Eine Welle der Begeisterung erreichte mich in persönlichen Begegnungen, per handy und e-mail. Eine Frage tauchte immer wieder auf: wie geht mein Lieblingsgericht, die Linsensuppe meiner Mutter? Violá!

Die Linsensuppe meiner Mutter

300 g braune Linsen
1 l Wasser
1 Lorbeerblatt
Thymian
2 Sardellenfilets
1 Streifen Zitronenschale
2 EL Apfelessig

100 g Bauchspeck
3 EL gehackte Zwiebel
2 gehäufte EL Mehl

Schnittlauch, Petersil oder Jungzwiebel, gehackt

Zutaten von Linsen bis Apfelessig aufstellen und ca. 35 Minuten lang weich kochen. Probieren, ob sie weich sind. 

Speck in kleine Würfel schneiden, in einer Pfanne ausbraten (sollte der Speck zu mager sein, noch etwas Butter zufügen) Zwiebeln dazugeben und weich dünsten, das Mehl unterrühren und diese Speckeinmach in die Suppe einrühren und kurz aufkochen. Salzen (Sardellen sind auch ein bisschen salzig). Mit Schnittlauch, Jungzwiebel oder Petersil servieren.

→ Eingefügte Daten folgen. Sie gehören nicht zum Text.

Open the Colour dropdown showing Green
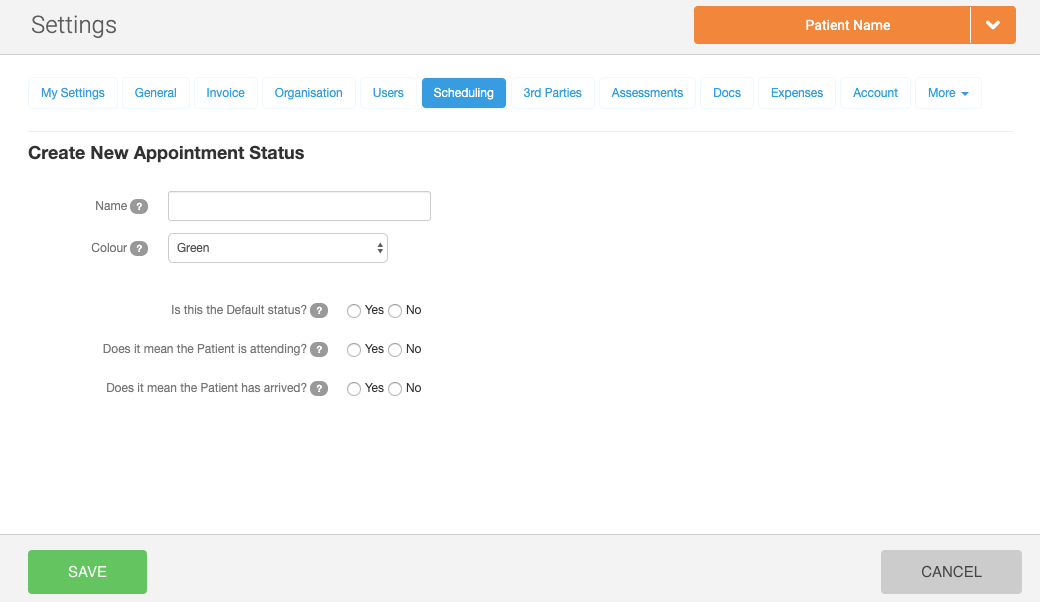[x=277, y=248]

Zu guter Letzt noch eine gute kulinarische Nachricht:

Mein Verlag hat noch 70 Exemplare des Kochbuchs „karnische Aromen“ aus dem Jahr 2005 gefunden. Es hat 207 Seiten und enthält 90 Rezepte. Es kostet € 25,00 und ich sende es gerne zu. ( € 4,00 in Österreich).

 

Diversität ist Reichtum

Beim Kochen, in der Religion und in den meisten Lebensbereichen ist der Blick über den Tellerrand hilfreich. Er weitet den Blick, lässt uns den eigenen Reichtum und auch die eigenen Schwächen erkennen und schult uns hoffentlich in Respekt und Toleranz gegenüber Anderswelten. Für den Frieden in der Welt müssen wir unser Rechthaben aufgeben.